What to Do With This Information

For most people, the most practical takeaway is to use a conservative return rate in their 401(k) projections rather than the historical average. The article on how your 401(k) return rate shapes retirement math covers this in detail, including specific balance comparisons at 5%, 7%, and 9% with the same contribution inputs.

Beyond that, the closer you get to retirement, the more you should think about transitioning your portfolio allocation from growth-oriented (higher expected return, higher volatility) to income-oriented (lower expected return, lower volatility). This transition directly reduces sequence of returns risk because it lowers the potential for a severe early-retirement decline.
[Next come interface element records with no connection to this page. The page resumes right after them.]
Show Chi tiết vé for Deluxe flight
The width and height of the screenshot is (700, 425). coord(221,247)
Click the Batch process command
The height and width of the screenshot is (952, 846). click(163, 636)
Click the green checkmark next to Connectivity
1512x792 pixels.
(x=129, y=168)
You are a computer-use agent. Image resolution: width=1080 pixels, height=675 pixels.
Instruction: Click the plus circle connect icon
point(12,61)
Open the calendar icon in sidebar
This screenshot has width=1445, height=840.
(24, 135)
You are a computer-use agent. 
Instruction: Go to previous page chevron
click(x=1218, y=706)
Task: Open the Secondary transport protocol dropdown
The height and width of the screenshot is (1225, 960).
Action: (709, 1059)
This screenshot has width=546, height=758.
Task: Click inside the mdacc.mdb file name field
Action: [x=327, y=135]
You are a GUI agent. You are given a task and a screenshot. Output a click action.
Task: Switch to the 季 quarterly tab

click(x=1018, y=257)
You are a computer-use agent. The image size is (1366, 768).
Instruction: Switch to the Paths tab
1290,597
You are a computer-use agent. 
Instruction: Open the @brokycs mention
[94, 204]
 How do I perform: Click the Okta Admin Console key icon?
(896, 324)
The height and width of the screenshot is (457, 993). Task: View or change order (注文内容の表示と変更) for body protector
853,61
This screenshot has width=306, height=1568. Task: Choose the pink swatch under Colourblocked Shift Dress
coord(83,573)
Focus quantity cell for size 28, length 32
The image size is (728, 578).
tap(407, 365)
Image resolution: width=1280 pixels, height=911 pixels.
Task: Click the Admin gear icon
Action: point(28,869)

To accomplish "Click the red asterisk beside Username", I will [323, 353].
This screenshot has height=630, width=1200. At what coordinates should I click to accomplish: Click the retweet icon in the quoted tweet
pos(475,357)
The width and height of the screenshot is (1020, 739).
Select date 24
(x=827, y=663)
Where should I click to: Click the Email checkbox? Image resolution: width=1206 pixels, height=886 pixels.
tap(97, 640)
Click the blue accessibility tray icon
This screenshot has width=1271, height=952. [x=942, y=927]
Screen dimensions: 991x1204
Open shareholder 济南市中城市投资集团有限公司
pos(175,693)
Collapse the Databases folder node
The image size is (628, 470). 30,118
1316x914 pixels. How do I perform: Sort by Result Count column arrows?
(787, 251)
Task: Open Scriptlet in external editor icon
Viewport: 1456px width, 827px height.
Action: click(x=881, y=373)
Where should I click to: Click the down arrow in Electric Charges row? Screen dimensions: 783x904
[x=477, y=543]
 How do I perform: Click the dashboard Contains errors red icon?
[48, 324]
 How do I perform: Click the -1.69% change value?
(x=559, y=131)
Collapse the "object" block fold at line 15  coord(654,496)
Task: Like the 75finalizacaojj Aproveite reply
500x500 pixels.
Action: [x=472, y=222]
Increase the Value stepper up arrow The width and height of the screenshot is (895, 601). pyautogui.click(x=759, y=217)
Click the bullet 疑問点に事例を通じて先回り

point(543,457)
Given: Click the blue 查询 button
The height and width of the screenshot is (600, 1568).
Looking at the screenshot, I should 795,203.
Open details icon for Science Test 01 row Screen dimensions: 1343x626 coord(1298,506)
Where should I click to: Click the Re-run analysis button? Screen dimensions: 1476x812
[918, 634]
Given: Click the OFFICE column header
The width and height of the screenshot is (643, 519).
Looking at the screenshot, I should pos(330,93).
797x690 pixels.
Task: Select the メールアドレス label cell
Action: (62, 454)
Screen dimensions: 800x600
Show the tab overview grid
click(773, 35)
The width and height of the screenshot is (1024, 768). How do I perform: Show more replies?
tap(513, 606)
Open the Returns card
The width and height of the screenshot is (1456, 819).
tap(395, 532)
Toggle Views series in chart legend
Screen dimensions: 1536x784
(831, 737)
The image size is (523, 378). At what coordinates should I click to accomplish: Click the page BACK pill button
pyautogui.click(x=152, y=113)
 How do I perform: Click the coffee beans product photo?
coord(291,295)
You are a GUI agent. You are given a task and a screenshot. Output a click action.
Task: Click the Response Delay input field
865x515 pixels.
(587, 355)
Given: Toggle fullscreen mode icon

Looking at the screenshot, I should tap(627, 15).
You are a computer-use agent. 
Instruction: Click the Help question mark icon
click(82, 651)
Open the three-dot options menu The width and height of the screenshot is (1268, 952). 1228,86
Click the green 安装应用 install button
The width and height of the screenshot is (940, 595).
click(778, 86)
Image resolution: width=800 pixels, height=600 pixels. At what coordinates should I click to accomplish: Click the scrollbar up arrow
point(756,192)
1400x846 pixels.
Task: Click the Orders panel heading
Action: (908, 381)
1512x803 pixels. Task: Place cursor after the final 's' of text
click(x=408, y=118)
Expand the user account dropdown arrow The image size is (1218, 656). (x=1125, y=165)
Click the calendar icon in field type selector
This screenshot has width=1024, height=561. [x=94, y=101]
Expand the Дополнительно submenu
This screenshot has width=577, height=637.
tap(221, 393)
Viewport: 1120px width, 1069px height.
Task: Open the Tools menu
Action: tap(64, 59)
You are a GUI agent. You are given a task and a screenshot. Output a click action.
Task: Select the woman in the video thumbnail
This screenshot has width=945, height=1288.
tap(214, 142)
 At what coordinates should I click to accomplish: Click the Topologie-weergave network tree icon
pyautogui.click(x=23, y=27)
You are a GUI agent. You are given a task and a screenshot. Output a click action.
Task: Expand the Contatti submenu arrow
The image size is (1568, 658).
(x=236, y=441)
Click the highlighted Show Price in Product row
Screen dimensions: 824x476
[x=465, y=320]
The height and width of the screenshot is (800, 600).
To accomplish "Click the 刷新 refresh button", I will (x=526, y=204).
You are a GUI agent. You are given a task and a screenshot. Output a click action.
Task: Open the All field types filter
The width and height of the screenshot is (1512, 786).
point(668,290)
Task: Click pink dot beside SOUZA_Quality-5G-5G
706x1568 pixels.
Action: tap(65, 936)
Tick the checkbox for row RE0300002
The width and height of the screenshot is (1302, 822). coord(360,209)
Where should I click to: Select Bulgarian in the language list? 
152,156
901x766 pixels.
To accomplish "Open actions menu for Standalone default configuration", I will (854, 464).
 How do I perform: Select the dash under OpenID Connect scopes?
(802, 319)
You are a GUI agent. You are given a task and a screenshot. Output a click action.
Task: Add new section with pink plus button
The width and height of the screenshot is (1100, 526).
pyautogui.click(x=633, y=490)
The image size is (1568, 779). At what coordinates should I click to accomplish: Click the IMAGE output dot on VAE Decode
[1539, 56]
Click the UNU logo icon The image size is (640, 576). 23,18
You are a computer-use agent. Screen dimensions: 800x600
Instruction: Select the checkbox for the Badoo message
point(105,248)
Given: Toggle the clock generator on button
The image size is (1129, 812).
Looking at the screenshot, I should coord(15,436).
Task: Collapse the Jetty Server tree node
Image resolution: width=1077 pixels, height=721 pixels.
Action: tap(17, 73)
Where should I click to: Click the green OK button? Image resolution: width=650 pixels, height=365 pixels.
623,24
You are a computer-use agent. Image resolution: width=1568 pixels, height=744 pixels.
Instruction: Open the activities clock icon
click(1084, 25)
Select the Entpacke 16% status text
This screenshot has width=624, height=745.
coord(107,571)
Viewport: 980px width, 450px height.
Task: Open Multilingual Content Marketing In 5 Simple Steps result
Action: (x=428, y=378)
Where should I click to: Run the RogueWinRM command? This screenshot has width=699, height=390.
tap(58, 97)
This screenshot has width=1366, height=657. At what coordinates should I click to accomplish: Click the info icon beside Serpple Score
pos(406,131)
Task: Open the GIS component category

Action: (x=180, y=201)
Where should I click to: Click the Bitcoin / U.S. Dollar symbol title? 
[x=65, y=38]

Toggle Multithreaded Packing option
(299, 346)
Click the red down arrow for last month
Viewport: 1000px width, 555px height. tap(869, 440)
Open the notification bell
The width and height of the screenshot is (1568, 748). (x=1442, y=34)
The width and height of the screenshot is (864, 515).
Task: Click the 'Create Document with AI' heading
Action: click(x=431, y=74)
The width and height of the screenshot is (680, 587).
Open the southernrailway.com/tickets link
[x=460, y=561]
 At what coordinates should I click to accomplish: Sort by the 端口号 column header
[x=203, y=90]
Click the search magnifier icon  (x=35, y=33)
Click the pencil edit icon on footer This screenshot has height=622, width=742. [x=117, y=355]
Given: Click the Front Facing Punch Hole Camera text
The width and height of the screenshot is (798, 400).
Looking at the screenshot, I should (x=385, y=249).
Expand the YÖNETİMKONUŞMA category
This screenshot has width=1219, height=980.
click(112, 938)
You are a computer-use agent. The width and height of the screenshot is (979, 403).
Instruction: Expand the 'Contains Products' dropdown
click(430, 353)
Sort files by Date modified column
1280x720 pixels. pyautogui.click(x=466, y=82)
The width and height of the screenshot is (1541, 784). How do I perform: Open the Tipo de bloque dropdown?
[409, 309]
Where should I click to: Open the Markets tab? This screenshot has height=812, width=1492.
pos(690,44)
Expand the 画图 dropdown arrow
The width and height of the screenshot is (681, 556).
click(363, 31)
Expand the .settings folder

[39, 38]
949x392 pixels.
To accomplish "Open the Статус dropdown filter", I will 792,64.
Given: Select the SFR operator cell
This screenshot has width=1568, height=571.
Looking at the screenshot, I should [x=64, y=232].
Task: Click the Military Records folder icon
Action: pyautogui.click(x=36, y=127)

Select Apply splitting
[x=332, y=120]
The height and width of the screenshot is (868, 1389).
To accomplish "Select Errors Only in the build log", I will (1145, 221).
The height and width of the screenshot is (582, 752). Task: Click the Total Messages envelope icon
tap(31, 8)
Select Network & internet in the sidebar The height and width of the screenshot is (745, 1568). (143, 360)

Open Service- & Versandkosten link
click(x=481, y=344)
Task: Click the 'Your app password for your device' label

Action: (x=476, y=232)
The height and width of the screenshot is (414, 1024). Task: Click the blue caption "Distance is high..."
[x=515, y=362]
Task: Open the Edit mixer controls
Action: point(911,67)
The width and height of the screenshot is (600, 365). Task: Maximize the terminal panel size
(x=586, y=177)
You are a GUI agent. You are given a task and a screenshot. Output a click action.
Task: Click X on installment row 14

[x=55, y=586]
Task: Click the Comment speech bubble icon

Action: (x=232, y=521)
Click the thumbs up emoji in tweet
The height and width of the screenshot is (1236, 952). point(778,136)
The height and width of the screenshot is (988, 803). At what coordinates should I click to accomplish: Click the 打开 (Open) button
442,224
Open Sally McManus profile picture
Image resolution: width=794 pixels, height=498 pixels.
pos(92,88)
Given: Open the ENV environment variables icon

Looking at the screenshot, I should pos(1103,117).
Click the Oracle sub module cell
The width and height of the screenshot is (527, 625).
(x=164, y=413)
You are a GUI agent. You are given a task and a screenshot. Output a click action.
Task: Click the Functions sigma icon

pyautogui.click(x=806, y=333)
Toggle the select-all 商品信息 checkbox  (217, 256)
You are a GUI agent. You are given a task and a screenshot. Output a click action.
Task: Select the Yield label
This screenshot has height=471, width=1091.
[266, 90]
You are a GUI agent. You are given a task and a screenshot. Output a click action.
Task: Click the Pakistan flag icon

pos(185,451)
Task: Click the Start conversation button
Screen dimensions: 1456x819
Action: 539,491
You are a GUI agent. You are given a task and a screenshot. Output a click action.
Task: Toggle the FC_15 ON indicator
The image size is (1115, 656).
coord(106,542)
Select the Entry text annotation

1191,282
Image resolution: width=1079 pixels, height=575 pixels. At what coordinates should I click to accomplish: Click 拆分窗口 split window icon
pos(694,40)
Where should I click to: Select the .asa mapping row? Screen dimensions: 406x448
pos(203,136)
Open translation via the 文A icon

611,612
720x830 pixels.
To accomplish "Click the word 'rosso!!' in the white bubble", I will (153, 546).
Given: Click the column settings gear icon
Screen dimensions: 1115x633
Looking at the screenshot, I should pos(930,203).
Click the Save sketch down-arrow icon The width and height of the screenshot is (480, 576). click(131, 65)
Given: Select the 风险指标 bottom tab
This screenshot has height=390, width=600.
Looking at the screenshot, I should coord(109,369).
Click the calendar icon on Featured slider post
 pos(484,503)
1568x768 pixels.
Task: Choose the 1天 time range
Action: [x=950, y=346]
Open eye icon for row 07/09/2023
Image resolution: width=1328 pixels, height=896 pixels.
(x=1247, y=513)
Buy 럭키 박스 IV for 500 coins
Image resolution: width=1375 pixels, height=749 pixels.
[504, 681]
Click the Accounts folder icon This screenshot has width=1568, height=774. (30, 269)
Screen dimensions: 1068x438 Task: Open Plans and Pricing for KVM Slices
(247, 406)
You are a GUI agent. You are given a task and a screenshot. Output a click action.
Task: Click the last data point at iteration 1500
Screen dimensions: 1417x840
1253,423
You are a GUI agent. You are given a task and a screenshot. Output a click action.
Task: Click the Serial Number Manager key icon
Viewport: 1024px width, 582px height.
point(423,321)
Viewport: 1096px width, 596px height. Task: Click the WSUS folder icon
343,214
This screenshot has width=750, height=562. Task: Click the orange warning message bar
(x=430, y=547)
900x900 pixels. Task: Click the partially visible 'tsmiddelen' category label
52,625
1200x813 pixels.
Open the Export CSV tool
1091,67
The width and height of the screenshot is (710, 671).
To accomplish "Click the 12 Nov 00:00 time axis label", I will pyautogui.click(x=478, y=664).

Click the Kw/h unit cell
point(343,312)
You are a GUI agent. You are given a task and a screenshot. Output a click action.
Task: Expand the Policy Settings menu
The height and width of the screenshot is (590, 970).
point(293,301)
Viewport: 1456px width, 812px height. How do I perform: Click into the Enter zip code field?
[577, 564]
Schwab provides resources on the gradual transition from accumulation to distribution that address this allocation shift. The core principle is consistent: do not wait until the day you retire to de-risk. Start the transition gradually, 5 to 10 years before your target retirement date.

Run your 401(k) Calculator scenarios with this in mind: use an age-appropriate return rate that reflects both your current allocation and the allocation you expect to hold as you approach retirement. The projection will be more honest, and your planning will be more robust to the uncertainty that sequence of returns risk introduces.

At EvvyTools, the calculators are designed to make these kinds of targeted what-if analyses quick and concrete. Understanding the risk is the first step; running the numbers with a conservative assumption is the second.

Sequence of returns risk does not require you to overhaul your entire retirement strategy. It requires one change: use a return rate assumption that builds in a margin of safety, so that a poor-sequence scenario still produces an outcome you can live with. The rest follows from that one disciplined choice.